• Excerpt to read

|Antwerp or the city on the river Scheldt, is
the second largest city in Belgium and the major city of the Flemish
region. The approximate 500,000 inhabitants call it the Metropolis. This
city has so many different facets that it takes a while before one gets to
know it thoroughly. There is a variety of unique neighbourhoods -- each
with its own personality.
The Old City
Many of the splendid architectural highlights can be found in the old city
which is the area around the Cathedral of Our Lady and the Grote Markt.
The destruction of the two world wars has unfortunately left scars on the
old city which dates from the 16th and 17th centuries but recent
renovation projects have restored part of the glory. The Vlaeykensgang is
a typical example of the picturesque medieval streets. The golden age of
Antwerp can also be found in the numerous paintings of Peter Paul Rubens
who lived in Antwerp in the early 17th century.
Quartier Latin and Avant-Garde Fashion
Antwerp has also earned a place among the fashion cities of the world
thanks to the efforts of numerous young Flemish fashion designers who have
received international acclaim. Some of them include Nadine Wynants, the
extravagant Walter van Beirendonck and the popular Ann De Meulemeester.
You can find the new fashion district of Antwerp around Nationalestraat
and the more mainstream boutiques in the back streets of
Huidervetterstraat. Some great window-shopping guaranteed. This part of
town is also known as the Quartier Latin.
The Port of Antwerp
Antwerp is the second largest seaport in Europe, following Rotterdam. The
harbour was originally situated in the district which nowadays is called
't Eilandje or the Island and which has preserved some of the authentic
harbour life. Expansion pushed it north where you can now find extremely
large docks and to the left bank area where Europe's largest petrochemical
installations can be found. You can tour the docks with the Flandria
The main red light district of Antwerp is situated in what is called
Schipperskwartier or Rosse Buurt which is the area between Sint
Paulusstraat and Brouwersvliet., not so far from the main tourist draw
around the Grote Markt square. The mood is not so playful as in Amsterdam
but normally fairly safe.

• What you will do
a – Do the following statements agree with the Antwerp guide? Answer yes or no for each and quote the words from the guide that decide it.
(i) Antwerp is the largest seaport in Europe.
(ii) Peter Paul Rubens lived in Antwerp in the early 17th century.
(iii) The new fashion district of Antwerp lies around Huidervetterstraat.
b – Extend the Antwerp guide by writing on from its final sentence.

• Stored records
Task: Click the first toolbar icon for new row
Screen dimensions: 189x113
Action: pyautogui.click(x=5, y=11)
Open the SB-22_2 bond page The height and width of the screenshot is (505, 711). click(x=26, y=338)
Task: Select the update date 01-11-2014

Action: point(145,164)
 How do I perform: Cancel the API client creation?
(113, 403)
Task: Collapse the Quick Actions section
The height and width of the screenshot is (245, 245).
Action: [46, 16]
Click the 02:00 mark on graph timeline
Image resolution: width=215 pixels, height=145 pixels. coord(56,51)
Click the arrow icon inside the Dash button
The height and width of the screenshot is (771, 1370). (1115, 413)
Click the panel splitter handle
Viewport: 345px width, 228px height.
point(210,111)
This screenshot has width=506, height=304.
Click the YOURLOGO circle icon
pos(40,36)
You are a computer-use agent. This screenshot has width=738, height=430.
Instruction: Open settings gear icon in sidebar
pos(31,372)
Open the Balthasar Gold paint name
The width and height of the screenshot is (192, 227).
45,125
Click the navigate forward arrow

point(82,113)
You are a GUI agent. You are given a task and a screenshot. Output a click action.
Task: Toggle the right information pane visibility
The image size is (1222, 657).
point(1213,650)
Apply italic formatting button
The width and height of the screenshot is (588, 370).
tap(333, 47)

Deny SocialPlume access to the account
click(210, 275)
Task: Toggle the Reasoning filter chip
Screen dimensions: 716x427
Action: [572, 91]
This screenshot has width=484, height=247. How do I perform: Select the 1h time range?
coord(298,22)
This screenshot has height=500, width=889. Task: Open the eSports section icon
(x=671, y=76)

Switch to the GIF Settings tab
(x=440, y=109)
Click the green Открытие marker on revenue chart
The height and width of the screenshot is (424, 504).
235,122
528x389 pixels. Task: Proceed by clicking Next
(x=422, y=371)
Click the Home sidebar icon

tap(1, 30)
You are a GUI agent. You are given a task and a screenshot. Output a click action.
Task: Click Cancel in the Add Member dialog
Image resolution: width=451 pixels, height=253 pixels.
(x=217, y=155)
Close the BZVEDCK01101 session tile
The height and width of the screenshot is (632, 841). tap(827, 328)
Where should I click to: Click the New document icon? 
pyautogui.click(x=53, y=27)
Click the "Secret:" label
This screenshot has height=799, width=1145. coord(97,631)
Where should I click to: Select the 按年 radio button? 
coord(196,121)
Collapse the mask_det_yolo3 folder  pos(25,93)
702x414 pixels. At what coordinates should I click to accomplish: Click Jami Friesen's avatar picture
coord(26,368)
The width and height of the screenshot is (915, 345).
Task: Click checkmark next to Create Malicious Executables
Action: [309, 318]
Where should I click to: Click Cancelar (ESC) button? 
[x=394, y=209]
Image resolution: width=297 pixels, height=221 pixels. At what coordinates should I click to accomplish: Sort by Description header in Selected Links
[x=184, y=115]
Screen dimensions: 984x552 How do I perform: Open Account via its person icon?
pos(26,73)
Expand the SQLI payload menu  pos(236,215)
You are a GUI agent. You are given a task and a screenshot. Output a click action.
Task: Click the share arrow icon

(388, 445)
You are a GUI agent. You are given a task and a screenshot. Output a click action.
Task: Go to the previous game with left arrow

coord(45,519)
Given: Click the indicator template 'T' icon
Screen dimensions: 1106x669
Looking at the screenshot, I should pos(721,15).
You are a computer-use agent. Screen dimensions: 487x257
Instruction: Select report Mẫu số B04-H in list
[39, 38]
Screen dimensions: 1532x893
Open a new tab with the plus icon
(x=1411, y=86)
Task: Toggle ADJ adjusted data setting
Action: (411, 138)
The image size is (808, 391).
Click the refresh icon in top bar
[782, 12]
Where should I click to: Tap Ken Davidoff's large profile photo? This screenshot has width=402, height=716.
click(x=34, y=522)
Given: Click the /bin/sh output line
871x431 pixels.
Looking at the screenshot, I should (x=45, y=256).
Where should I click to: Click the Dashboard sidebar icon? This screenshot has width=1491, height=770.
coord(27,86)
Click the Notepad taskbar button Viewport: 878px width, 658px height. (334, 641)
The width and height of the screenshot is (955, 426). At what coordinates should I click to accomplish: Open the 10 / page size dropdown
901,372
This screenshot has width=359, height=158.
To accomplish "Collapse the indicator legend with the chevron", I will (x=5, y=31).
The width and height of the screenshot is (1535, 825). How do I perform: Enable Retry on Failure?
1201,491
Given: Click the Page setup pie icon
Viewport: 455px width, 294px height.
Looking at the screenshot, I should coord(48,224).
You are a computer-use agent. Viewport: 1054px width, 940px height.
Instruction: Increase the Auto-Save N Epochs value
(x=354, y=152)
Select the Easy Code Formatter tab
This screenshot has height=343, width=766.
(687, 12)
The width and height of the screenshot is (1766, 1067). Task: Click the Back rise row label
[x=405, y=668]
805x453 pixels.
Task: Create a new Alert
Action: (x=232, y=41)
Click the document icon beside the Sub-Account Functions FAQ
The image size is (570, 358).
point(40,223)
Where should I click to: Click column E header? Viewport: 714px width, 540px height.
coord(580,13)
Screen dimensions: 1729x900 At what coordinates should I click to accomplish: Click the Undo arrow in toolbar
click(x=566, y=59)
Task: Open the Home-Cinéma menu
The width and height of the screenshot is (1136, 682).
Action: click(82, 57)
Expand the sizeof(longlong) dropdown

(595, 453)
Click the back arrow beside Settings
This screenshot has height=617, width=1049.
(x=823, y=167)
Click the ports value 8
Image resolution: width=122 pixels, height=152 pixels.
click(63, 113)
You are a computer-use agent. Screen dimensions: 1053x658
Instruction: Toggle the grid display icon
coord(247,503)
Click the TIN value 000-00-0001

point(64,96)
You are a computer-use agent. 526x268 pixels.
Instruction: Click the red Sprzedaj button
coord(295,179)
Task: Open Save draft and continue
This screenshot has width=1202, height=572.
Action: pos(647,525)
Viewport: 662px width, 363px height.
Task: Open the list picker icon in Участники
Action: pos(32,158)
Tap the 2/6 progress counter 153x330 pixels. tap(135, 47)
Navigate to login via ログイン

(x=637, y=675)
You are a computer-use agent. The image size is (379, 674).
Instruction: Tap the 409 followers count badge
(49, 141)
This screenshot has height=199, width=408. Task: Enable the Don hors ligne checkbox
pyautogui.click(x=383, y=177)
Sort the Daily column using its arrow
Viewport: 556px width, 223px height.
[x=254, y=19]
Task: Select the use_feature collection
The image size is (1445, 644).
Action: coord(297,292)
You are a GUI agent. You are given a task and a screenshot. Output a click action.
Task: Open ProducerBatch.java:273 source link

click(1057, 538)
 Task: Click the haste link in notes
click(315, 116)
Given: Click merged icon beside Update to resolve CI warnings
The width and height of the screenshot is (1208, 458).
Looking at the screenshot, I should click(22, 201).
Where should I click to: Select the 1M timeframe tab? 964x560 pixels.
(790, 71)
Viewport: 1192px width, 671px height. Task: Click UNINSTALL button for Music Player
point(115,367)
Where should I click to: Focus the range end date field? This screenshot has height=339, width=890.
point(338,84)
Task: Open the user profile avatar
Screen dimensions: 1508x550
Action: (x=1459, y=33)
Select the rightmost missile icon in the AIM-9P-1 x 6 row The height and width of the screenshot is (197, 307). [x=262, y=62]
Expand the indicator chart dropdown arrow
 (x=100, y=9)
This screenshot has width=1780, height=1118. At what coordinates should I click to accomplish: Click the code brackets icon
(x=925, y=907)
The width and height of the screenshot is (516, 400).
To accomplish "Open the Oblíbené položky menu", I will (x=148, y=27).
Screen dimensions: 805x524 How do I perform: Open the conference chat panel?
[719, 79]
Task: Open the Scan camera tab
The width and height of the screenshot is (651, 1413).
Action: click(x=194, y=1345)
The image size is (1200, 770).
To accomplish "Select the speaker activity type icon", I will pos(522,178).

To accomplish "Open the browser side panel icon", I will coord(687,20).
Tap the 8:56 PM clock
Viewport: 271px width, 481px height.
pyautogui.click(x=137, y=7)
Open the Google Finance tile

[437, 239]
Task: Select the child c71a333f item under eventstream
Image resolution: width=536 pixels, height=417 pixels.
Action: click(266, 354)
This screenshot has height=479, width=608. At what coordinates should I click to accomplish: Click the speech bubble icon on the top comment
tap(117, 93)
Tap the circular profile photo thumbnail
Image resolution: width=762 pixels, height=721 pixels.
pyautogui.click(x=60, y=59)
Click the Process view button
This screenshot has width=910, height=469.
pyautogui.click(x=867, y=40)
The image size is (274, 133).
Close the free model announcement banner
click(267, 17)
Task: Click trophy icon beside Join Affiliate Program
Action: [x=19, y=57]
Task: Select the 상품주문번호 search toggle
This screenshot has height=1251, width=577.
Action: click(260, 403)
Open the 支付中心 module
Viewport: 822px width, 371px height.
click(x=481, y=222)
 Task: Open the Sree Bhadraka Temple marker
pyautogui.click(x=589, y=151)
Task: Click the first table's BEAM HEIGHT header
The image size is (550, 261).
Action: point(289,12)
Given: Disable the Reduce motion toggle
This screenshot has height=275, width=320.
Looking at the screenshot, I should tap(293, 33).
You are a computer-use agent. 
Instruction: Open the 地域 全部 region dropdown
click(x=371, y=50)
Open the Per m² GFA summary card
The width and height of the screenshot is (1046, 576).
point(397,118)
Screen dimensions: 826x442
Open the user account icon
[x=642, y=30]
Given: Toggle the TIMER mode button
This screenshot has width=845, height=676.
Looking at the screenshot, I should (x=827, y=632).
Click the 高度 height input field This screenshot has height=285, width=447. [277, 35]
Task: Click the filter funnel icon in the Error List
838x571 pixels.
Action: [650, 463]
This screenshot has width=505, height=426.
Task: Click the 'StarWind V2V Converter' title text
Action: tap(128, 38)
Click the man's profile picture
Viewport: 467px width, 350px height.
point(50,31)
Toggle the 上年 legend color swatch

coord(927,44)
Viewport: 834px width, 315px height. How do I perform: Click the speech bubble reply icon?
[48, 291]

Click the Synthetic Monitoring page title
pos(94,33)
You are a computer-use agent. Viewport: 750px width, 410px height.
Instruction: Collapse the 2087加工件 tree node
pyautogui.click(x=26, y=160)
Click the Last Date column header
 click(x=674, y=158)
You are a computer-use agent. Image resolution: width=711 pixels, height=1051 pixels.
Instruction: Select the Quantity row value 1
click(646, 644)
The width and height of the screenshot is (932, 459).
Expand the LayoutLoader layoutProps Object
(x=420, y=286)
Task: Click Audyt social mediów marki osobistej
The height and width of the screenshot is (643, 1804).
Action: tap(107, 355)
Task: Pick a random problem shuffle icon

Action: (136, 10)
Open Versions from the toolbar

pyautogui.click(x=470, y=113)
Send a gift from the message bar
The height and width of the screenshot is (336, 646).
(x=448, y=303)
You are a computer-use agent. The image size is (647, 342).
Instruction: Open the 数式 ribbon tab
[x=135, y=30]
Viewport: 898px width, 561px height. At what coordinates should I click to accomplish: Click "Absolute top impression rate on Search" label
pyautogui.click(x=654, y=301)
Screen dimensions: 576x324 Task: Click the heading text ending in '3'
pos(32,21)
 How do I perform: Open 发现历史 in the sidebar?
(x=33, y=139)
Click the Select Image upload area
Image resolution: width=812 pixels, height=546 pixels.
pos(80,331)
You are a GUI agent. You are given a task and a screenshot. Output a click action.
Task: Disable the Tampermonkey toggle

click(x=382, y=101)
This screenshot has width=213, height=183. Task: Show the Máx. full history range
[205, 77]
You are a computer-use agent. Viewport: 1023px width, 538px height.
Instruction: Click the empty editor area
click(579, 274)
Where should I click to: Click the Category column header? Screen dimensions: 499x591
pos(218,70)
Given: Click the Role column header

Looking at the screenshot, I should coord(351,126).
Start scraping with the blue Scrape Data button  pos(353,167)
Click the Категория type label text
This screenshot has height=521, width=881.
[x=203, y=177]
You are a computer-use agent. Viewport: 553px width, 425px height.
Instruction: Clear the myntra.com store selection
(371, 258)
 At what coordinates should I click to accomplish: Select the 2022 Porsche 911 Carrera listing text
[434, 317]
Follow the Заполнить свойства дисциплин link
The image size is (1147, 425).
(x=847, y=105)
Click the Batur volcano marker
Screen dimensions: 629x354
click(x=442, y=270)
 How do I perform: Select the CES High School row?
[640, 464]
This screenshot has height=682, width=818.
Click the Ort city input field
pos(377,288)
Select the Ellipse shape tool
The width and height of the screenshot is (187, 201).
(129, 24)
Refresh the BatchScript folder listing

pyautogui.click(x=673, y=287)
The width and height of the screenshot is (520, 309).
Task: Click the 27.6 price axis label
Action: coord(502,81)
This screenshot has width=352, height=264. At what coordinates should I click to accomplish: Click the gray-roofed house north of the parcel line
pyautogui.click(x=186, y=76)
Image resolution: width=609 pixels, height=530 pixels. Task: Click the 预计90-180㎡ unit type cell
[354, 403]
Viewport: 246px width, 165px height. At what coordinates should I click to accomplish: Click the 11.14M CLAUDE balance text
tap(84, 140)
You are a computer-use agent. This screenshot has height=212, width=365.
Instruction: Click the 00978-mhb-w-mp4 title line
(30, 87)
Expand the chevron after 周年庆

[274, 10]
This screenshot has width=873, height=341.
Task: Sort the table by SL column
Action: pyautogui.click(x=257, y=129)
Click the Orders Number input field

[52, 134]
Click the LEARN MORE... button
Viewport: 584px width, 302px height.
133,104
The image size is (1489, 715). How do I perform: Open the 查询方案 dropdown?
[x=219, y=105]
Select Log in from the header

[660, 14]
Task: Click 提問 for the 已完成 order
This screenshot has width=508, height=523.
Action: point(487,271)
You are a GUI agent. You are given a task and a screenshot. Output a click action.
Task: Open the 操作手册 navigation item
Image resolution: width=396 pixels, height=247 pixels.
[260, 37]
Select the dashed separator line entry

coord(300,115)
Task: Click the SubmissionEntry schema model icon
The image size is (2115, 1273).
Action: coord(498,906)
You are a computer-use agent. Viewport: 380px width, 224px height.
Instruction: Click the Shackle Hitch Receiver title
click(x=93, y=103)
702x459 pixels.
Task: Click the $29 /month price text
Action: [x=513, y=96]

• Outputs by task
a –
(i) No: "Antwerp is the second largest seaport in Europe, following Rotterdam."
(ii) Yes: "Peter Paul Rubens who lived in Antwerp in the early 17th century."
(iii) No: "You can find the new fashion district of Antwerp around Nationalestraat"

b –
The south of Antwerp's main attraction is the Royal Museum of Fine Arts
which is housed in a monumental neo-classical building. However, 't Zuid
or the South really started to buzz a few years ago after numerous
redevelopment projects revitalised what used to be a run-down area. Now
you'll find many fine brasseries and bistros that serve great food at
reasonable prices. The annual amusement fair called Sinksenfoor is held
here in June.
Meir and de Keyserlei
These are Antwerp's main shopping streets and among the prettiest in
Europe. Most of the Meir is reserved for pedestrians only and the stylish
buildings with international department stores are quite a sight. You'll
find a wide range of trendy boutiques here and in the side-streets.
At the end of your shopping spree as you walk down de Keyserlei you'll
catch a glimpse of a magnificent building: the Central Station. The area
around the station is a strange mixture of nouveau riche as reflected by
some of the shops on de Keyserlei and the fabulous post-modern Astrid Park
Plaza Hotel, and various poorer looking establishments and loud bars in
Statiestraat. If you walk from Koningin Astrid square towards De Coninck
square you'll wander into Antwerp's small China town and the more discrete
red light and rendezvous district.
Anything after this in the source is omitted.